Select a suitable figure from the four given alternatives that will complete…
2023
Select a suitable figure from the four given alternatives that will complete the figure matrix.

- A.
1
- B.
2
- C.
3
- D.
4
Show answer & explanation
Correct answer: D
Concept: In a figure-matrix completion question, every distinguishing visual attribute of the figures must appear exactly once per row, cycling in a fixed, non-repeating rotation across the three columns. Here there are three independent attributes: the circle's shading style, which pair of corners carries a triangle marker, and which one triangle of that pair is solid. Solving the matrix means working out each attribute's own row-rule and finding the single figure that satisfies all of them together.
Application:
Shading rule: each row contains the three shading styles - unshaded, top-half horizontal lines, and right-half vertical lines - exactly once. Row 3 already shows top-half horizontal-line shading and an unshaded circle, so the missing figure must carry the remaining style: right-half vertical-line shading.
Triangle-position rule: each row also uses each of three corner pairs exactly once - the two bottom corners, the top-left/bottom-right diagonal, and the top-right/bottom-left diagonal.
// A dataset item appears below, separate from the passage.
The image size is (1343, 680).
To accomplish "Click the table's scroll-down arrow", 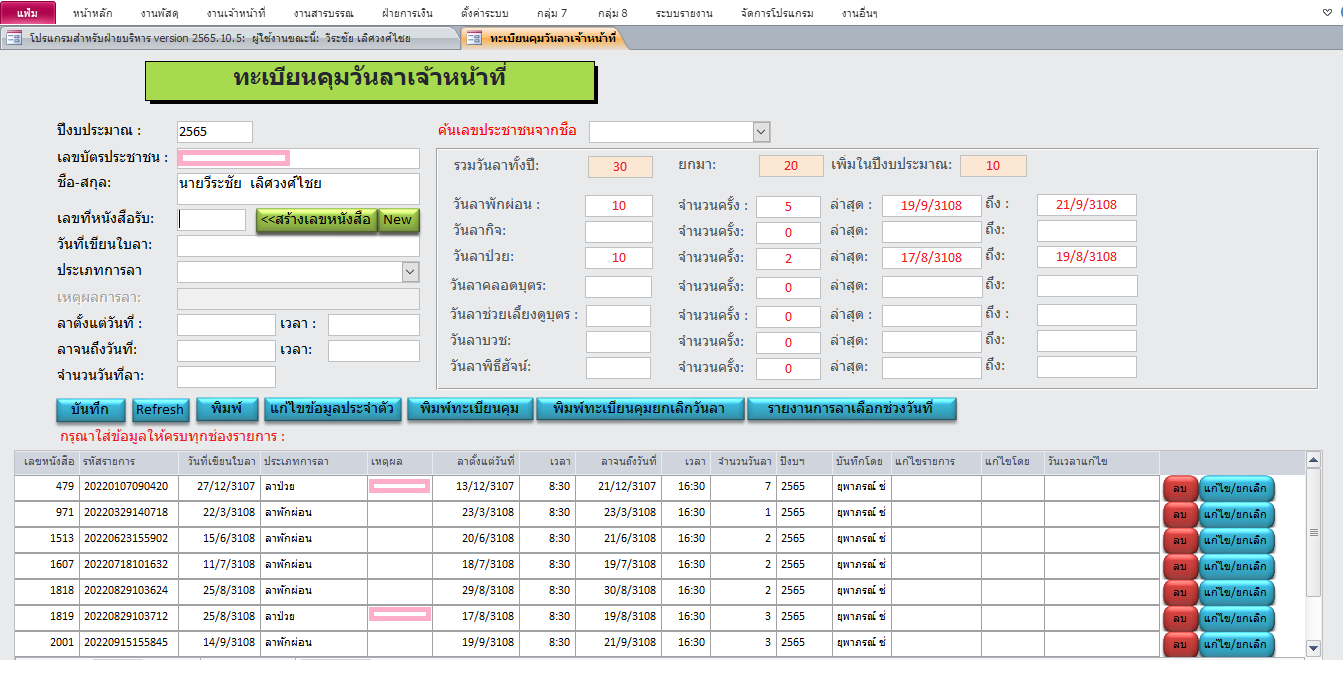I will 1314,648.
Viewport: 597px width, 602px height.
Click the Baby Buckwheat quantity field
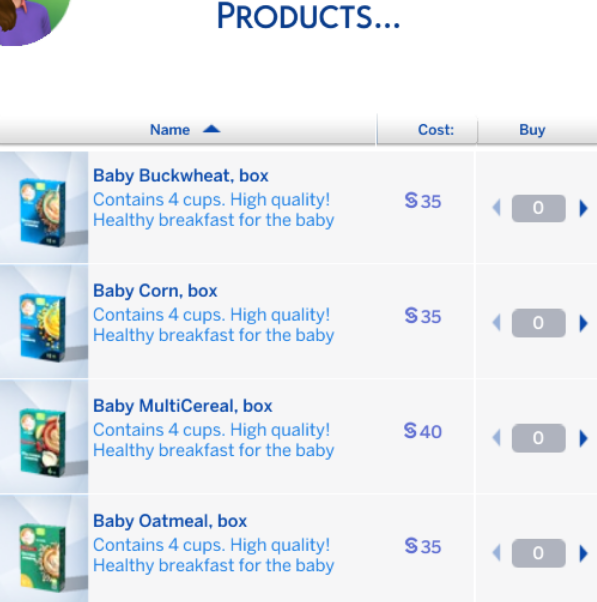tap(538, 208)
Row 3's first two figures already use the top-right/bottom-left diagonal and the two bottom corners, so the missing figure must use the remaining pair: the top-left/bottom-right diagonal.
Filled-corner rule: across the whole grid, whichever corner pair a figure uses, the same corner of that pair is always the solid one - the top-left corner is solid whenever the top-left/bottom-right pair appears, with the bottom-right corner left as an outline. So the missing figure's top-left triangle must be solid and its bottom-right triangle must be an outline.
Cross-check (why the other figures fail):
The figure marked (1) is an unshaded circle with only its bottom-left triangle solid. Row 3 already has an unshaded circle, so this repeats a shading that is no longer available.
The figure marked (2) is also an unshaded circle, and it shows both corner triangles solid at once - a combination that never occurs anywhere in the grid, since every figure keeps exactly one triangle of its pair as an outline.
The figure marked (3) correctly places a solid top-left triangle and an outline bottom-right triangle, but its circle repeats the top-half horizontal-line shading already used earlier in row 3.
Only the figure marked (4) satisfies all three rules at the same time: right-half vertical-line shading, triangles on the top-left/bottom-right diagonal, with the top-left one solid.
Hence, the figure marked (4) correctly completes the matrix.